## Provided records
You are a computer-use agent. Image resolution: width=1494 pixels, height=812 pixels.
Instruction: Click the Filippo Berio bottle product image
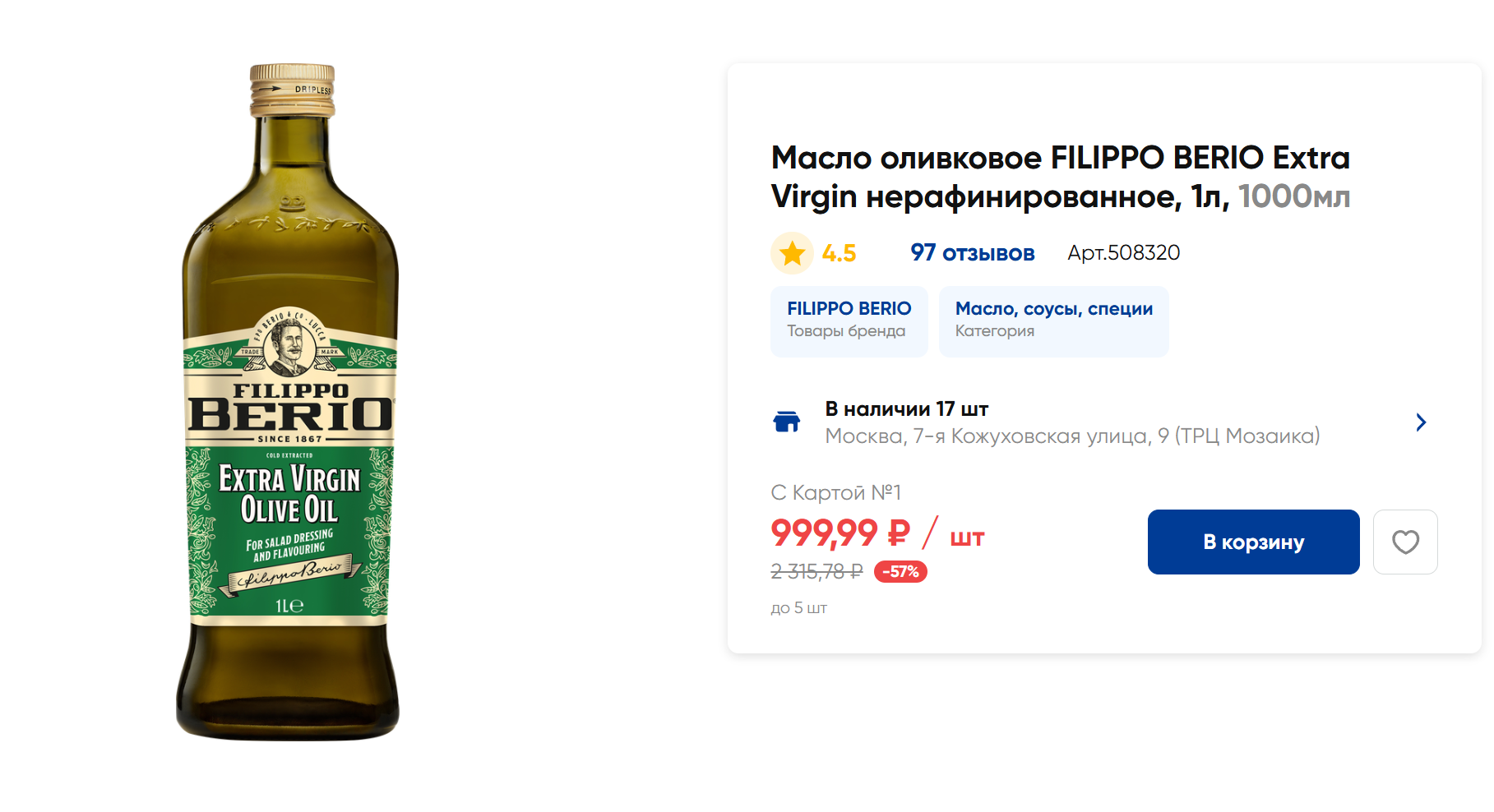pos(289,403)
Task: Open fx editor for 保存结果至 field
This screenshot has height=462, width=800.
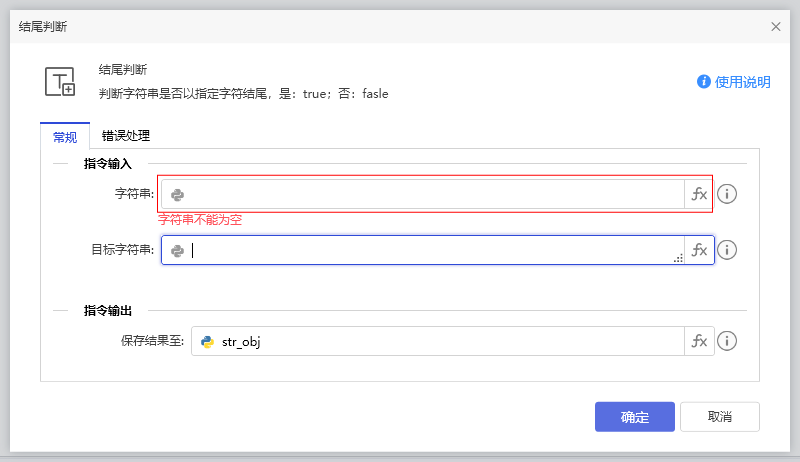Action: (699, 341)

* * *

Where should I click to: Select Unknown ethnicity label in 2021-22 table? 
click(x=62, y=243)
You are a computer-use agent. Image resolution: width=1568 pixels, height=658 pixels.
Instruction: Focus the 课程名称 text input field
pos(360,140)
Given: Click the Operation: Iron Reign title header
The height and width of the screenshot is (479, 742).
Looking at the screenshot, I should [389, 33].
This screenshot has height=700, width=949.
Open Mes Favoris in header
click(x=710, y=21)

...

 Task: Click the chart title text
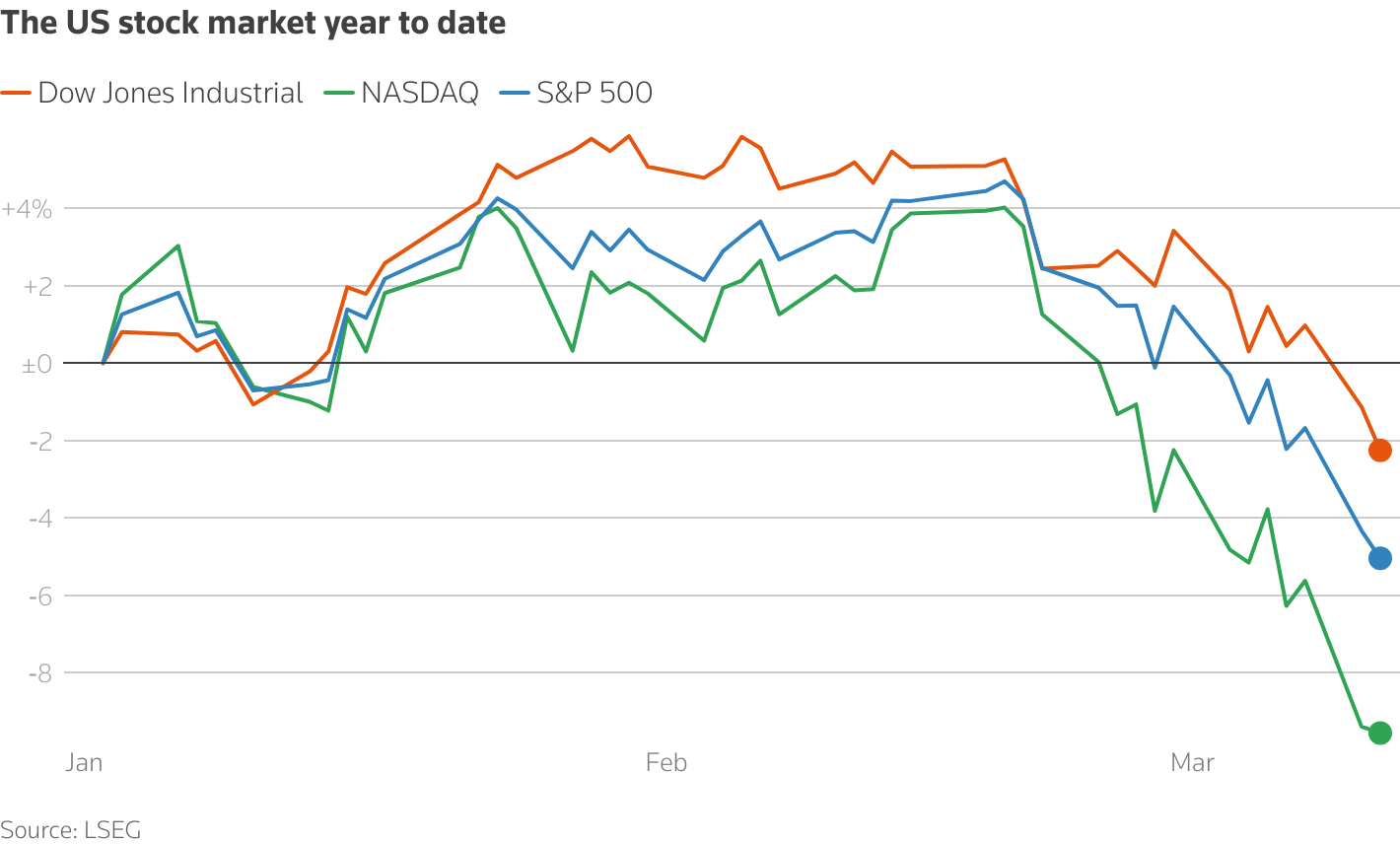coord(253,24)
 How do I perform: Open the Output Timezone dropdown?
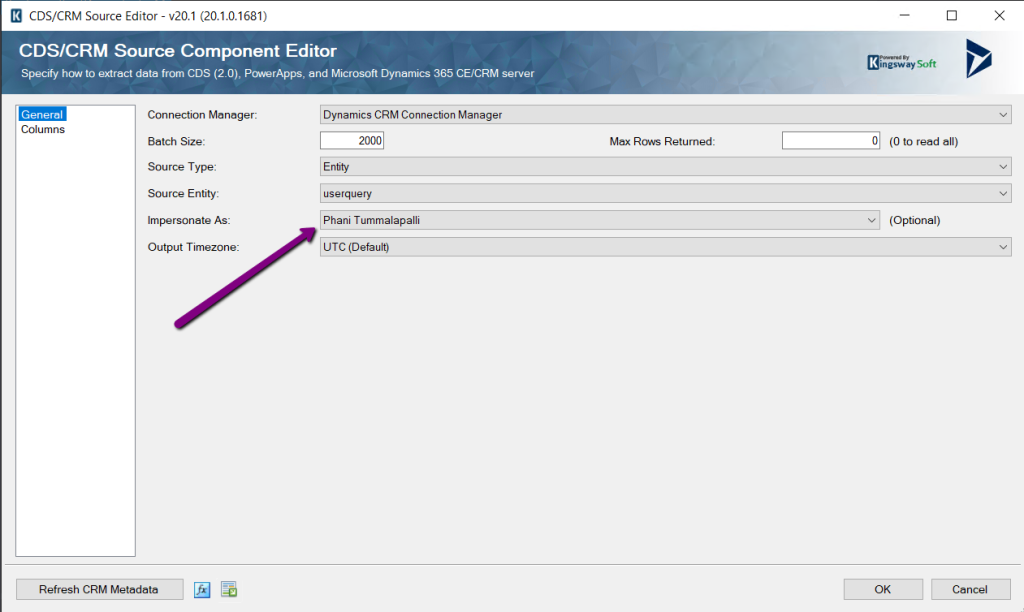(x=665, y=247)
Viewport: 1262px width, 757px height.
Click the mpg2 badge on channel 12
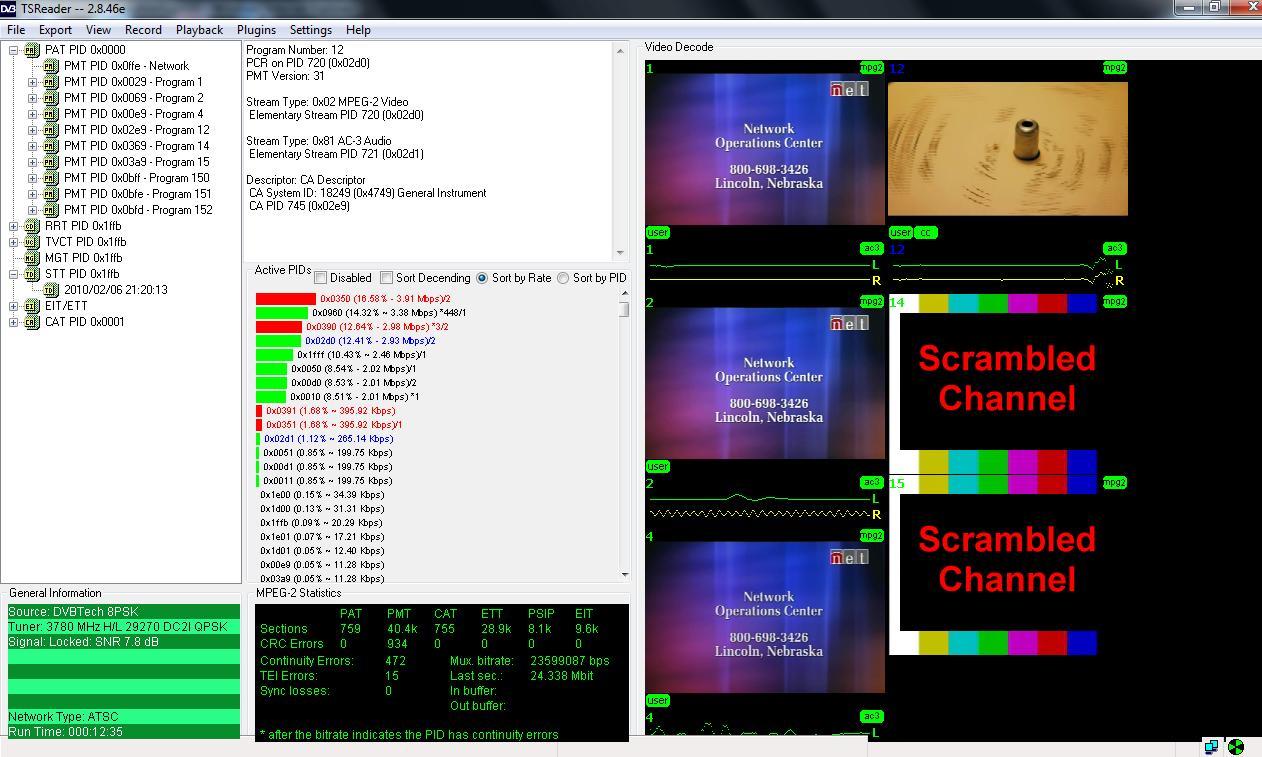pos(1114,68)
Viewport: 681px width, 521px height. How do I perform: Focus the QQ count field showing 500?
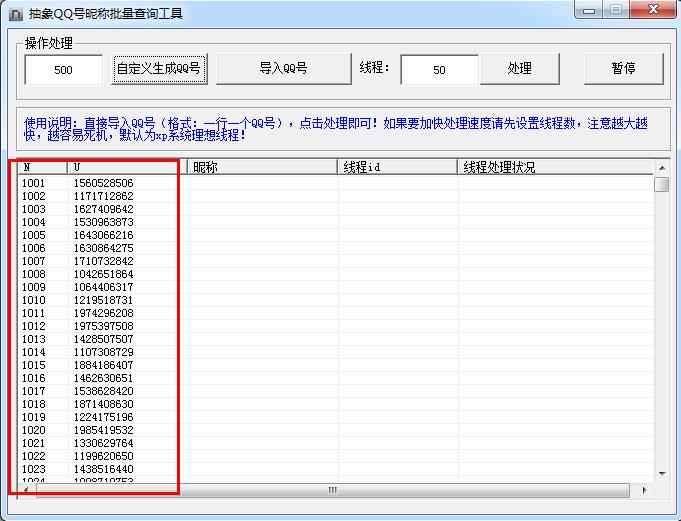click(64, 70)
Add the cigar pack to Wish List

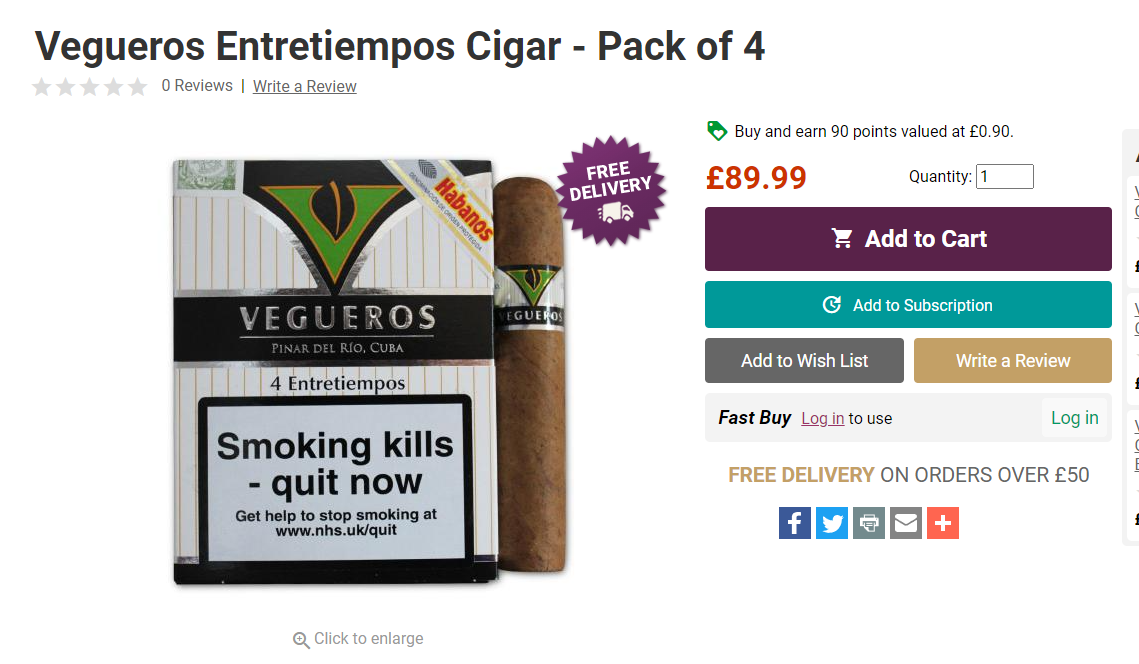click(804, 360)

## The task
Can you switch "text input field" to "input box" and reproduce the material starting at the line containing "You are a computer-use agent. Image resolution: width=1568" and ending at the line containing "Looking at the", with nothing else changed?

## Complete response
You are a computer-use agent. Image resolution: width=1568 pixels, height=658 pixels.
Instruction: Focus the 课程名称 input box
pos(360,140)
Given: Click the Operation: Iron Reign title header
The height and width of the screenshot is (479, 742).
Looking at the screenshot, I should [389, 33].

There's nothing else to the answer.